Photo: John Baldessari, detail of: Stonehenge (With Two Persons) Yellow, 2005, mixografia on handmade paper, collection of Jordan D. Schnitzer and His Family Foundation, artwork copyright the artist.

John Baldessari: Interference Effects

March 27 2018 - August 25 2018

Selections from the Collections of Jordan D. Schnitzer and His Family Foundation

John Baldessari’s prodigious career in conceptual art and his commitment to teaching have influenced generations of artists, making him one of the most important artists of our time. Conceptual art, as understood in its emergence in the late 1960s and early 70s, is an art in the form of objects, performances, or ephemera, in which the concepts or ideas are given preference over traditional aesthetic, technical, and material concerns. Baldessari is known for making conceptual works that focus on the processes of chance, choice, and his selection to, as he says, grapple with order and disorder.

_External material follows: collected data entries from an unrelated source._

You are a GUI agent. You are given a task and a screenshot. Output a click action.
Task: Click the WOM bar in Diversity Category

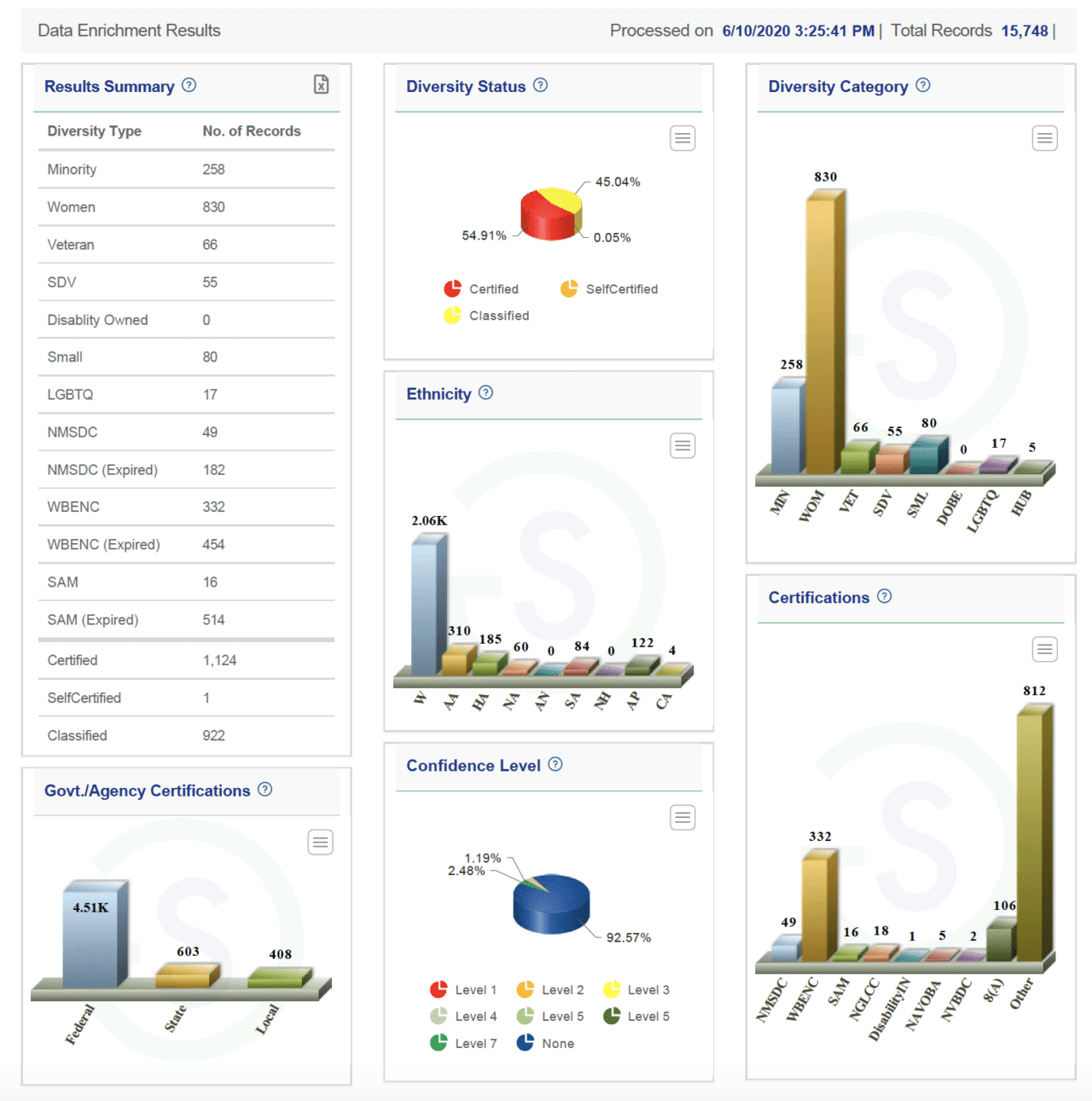tap(823, 333)
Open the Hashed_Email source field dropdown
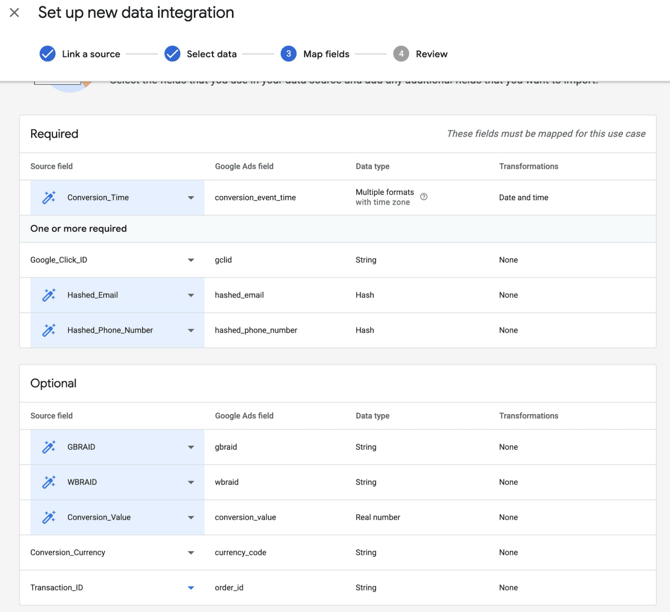 pyautogui.click(x=191, y=295)
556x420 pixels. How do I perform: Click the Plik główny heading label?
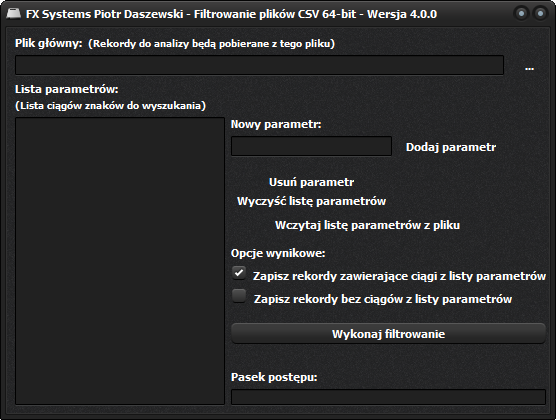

This exhibition is named for the incongruous effect that occurs when perceptual or cognitive processes come into conflict. Human perception and cognition involve many different sensorial and mental systems that parse and process information independently. When pieces of information are incomplete, our minds attempt to supply the missing information. The result is either confusion, or that which is otherwise commonplace is rendered unfamiliar. In many of his works, Baldessari alternately isolates or obliterates visual information, revealing ruptures in meaning tied to our limited perceptions. He states, “I [like] the whole idea of incompleteness.” Author Wendy Weitman, in John Baldessari: A Catalogue Raisonné of Prints and Multiples, 1971-2007, writes, “The concept of incompleteness, distinguishing between parts and wholes, and how one conceptually creates a whole from fragmented parts is a fundamental theme in Baldessari’s work.”

Emerging from the art resurgence that roughly paralleled the 1960s counterculture on the West Coast, Baldessari presented new possibilities in art-making. For isolated artists living throughout the western states, he stood as an example of someone who engaged in the art world at-large while living and working in the West.

This exhibition traces Baldessari’s print innovations and artistic development from the 1970s after Baldessari famously burned all of the artworks he made prior to 1967, to the present. MAM thanks Jordan D. Schnitzer and His Family Foundation for exhibition loans and support.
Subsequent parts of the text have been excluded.